Re: hash and array mismatch
by Moron (Curate) on May 08, 2007 at 09:56 UTC
    Although its clear that the lack of chop or chomp is putting incorrect (duplicate) garbage values in your hash, the point is that if you are going to address the "", this creates a fair chance that the problem will go away at that point anyway -- see Text::CSV::Simple for an example solution where it definitely will!

    So I'd quickly move on to the quotes issue and don't spend time on this presented issue anyway -- it might never happen!


    ^M Free your mind!

Re: hash and array mismatch
by jhourcle (Prior) on May 08, 2007 at 14:15 UTC

    Lots of other people have already explained what the problem is ... however, in this particular case, it looks as if the data is denormalized, as there are two instances of the columns from 'TOTAL QUALITY' to 'EDITED'.

    It looks to me as if the occurance of a blank header is a sign that the next grouping starts, but I can't be sure with only two groups.

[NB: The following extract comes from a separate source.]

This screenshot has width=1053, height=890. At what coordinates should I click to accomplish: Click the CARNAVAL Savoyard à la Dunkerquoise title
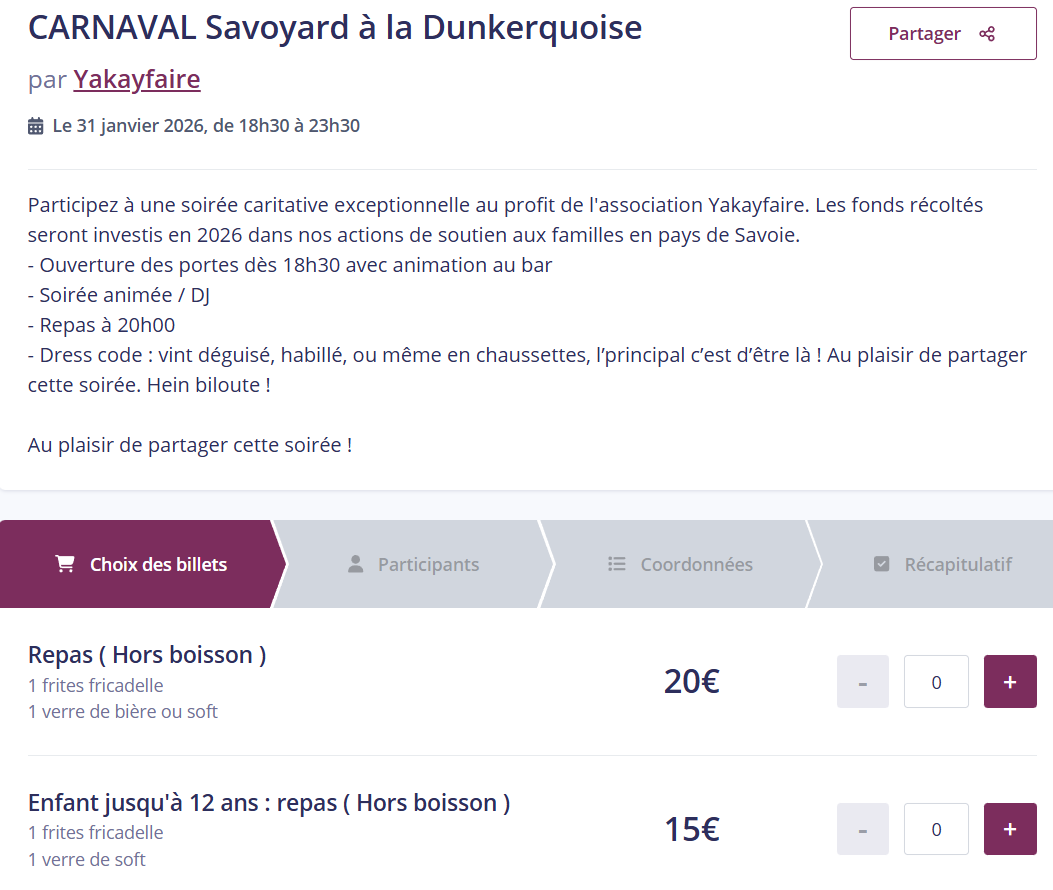(x=335, y=28)
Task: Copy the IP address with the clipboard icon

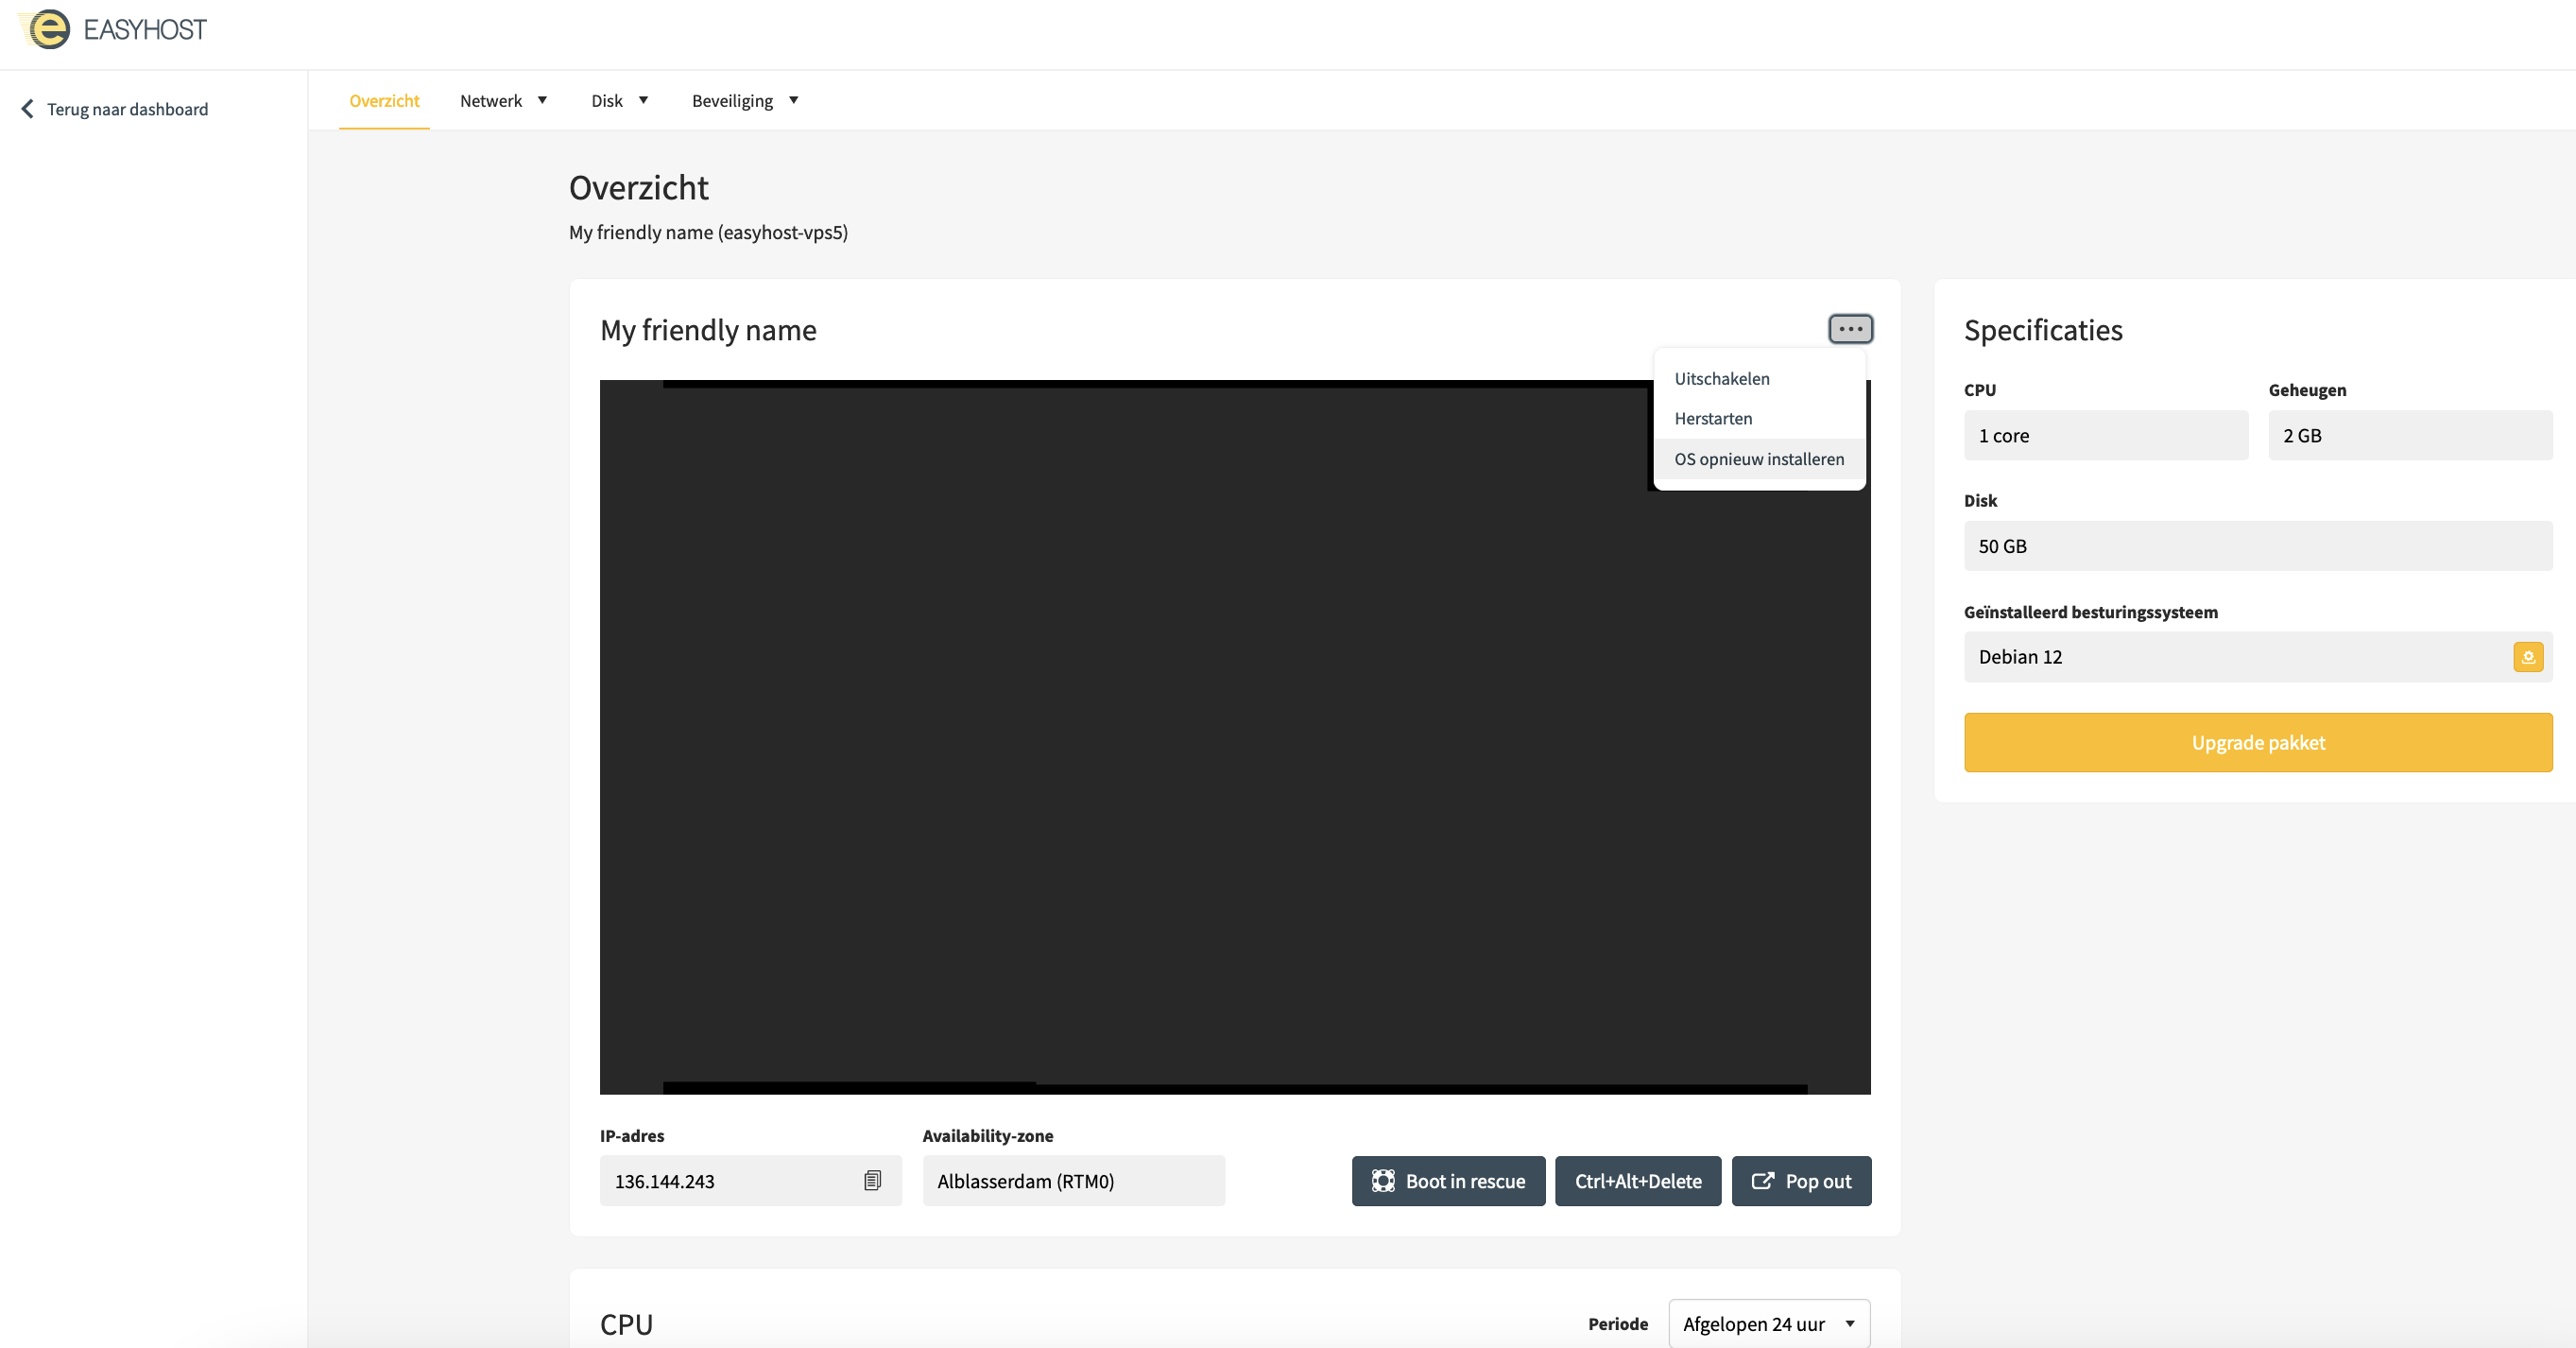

    From the looks of things, you're looking at records from a health department that tracks well water, and you have two tests per well. Unfortunately, without knowing what you're trying to do with this data, I can't really make any recomendation on how best to deal with it in a meaninful way.

Re: hash and array mismatch
by Anonymous Monk on May 09, 2007 at 19:09 UTC
    The keys corresponding to 9-13 were repeated later in your $line, which resulted in an overwrite of the values corresponding to those keys.

    For example, from the first set of print statements, position 9 corresponds to "POSITION NAME", which would look something like:

    $dataPos{"POSITION NAME"} = 9;
    A little further in your list you'll see "POSITION NAME" at position fifteen; the assignment statement for this would look something like
    $dataPos{"POSITION NAME"} = 15;
    Since this statement is executed after the first, your 9 disappears, and only 15 is stored as the value for the key of "POSITION NAME".

    Repeat the above for entries 10-13, and you should see those values got overwritten.

    If you want to keep all this data, you might consider making the integers your keys, and saving the text as the values. Of course, you already did that when you created the @data array.